Is it worth using a simile if it has to be a bad one?

Lately I have been noticing something about a lot of novels (and other books, too) that I find irritating. It seems that authors feel compelled to sprinkle their writing with similes. While we all know from high school English how much this can enrich writing, perhaps this practice is being taken too far.

Let’s face it, some authors seem to feel compelled to put in a comparison to something in nearly every sentence, as if we, the reader, can’t possibly understand what it would be like to be present or have a particular experience without this comparison. When they’re doing this, they quickly run out of juice, and the similes become ridiculous.

English: Great white shark at Isla Guadalupe, ...
Photo by Terry Goss, copyright 2006. Taken at Isla Guadalupe, Mexico, August 2006. Shot with Nikon D70s in Ikelite housing, in natural light. Animal estimated at 11-12 feet (3.3 to 3.6 m) in length, age unknown. More photos can be found at http://terrygoss.ifp3.com

I never used to notice this overuse. I don’t know if this was because I read everything so fast, so I just mentally skipped the bad analogies, or if writing styles have changed in the past ten or fifteen years. But, lately, I have been listening to books as I drive around, and the similes jump out at me. I cannot escape them. Sometimes, they are like gunfire, shooting me in the head (terrible simile intended). I’ve started to hate them. I wish authors would just describe the color of the sea, the height of the waves, and the actual expression on a person’s face, instead of always saying things like: “the sea was the color of an empty Heineken bottle,” (I made that one up, but you get the idea. What’s wrong with “the sea turned an oily green just before the storm started?”)
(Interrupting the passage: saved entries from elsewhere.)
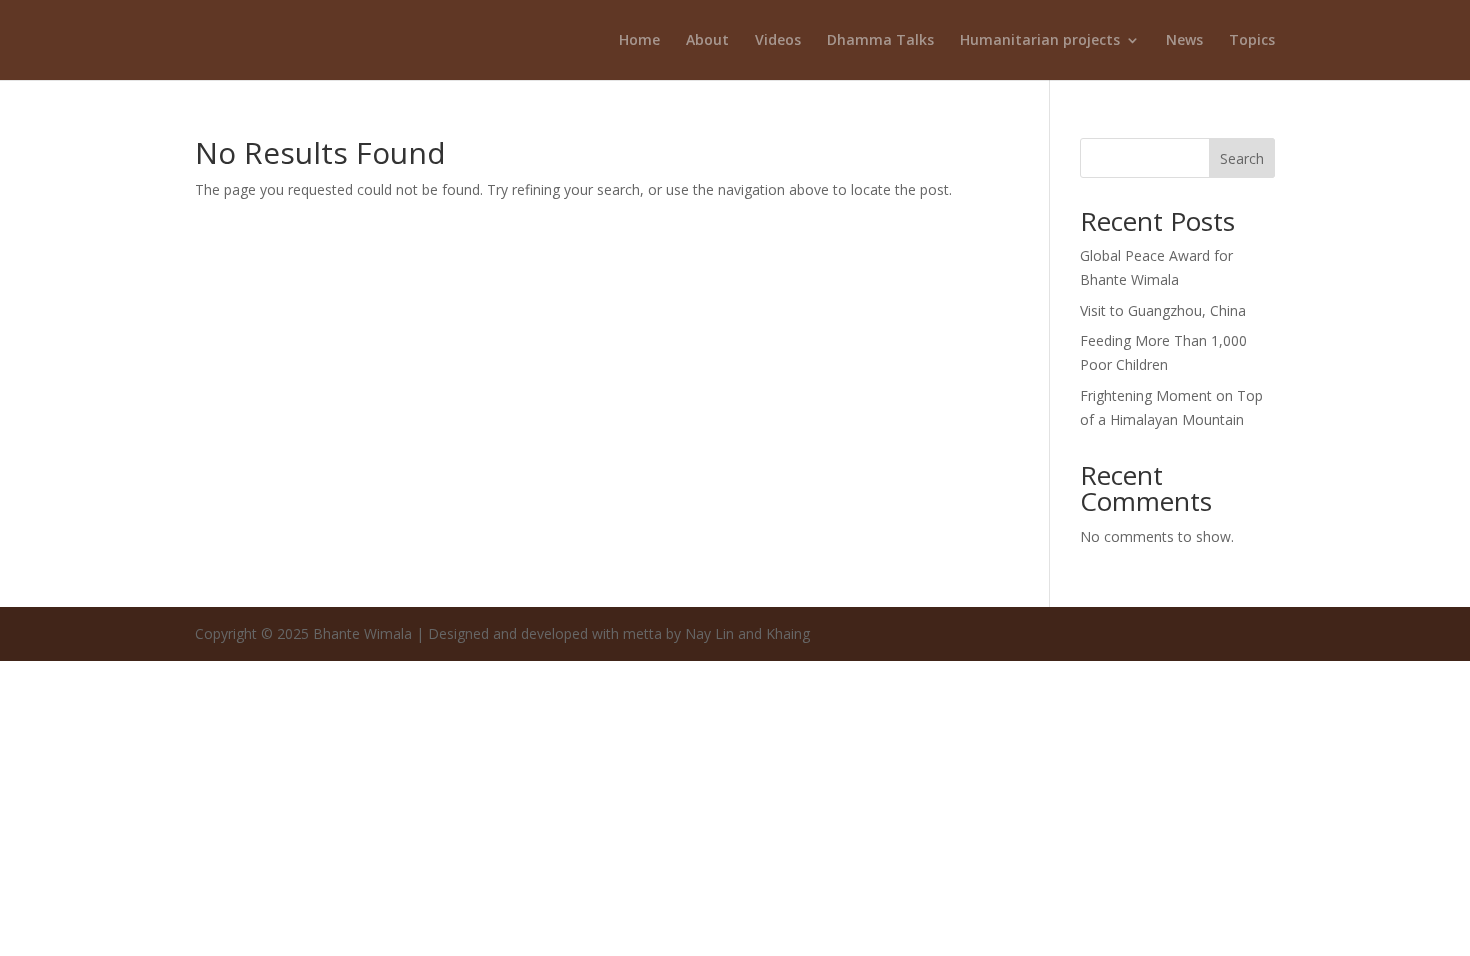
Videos (778, 41)
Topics (1252, 41)
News (1184, 41)
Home (639, 41)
I first noticed this proliferation when I listened to a book about great white sharks off the coast of California: The Devil’s Teeth: A True Story of Obsession and Survival Among America’s Great White Sharks, by Susan Casey. Ms. Casey used some truly awful similes and dropped them into her prose (okay, I am tempted to say her like a parent dropping Halloween candy into trick-or-treater’s bags, or Assad’s loyal forces spraying bullets, but I won’t) nearly every sentence until I felt so badgered by them that I turned my player off.

Your typical wet kitchen sponge

However, she isn’t the only one, by any means. I’ve started looking for the worst ones. The winner so far is in Jody Picoult’s Vanishing Acts: “His heart felt as thick as a sponge.” Huh? What on earth does that mean? I don’t think of sponges as being particularly thick, or perhaps she meant dense, but they aren’t really very dense, either. Were we meant to think that his heart felt full of holes? Thin and light like a dried out sponge? It’ll be difficult to beat this particular example for pure confusion.
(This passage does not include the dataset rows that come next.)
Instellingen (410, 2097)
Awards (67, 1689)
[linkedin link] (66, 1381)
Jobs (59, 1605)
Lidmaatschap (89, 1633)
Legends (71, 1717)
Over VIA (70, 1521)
Original similes can enrich language and deepen the meaning. However, how many novel comparisons can a writer really hope to originate in a single work, let alone on a single page, without falling into triviality? And reusing other’s concepts risks dropping into cliché or plagiarism. So I think they should be used carefully. They should fit the thing you’re trying to describe, add something to the reader’s experience, and appear sparingly, not just because you’re supposed to use them to be a good writer or because you’re too lazy to come up with a clear description.

While I was thinking about this topic, and had already written the first draft of this post, I read a post by Sara Steeves which suggests replacing similes with metaphors. I read it and felt relief. Here it is at metaphor magic.  Magic indeed! Similes have their place, for sure. Metaphors are more alive and less jarring to the reader, than similes. She suggests a writing exercise, where you replace all similes with metaphors. Might be worth a try.

What do you think? Am I all wet on this one? Do you love all similes? Do you have an awful one to add to the collection?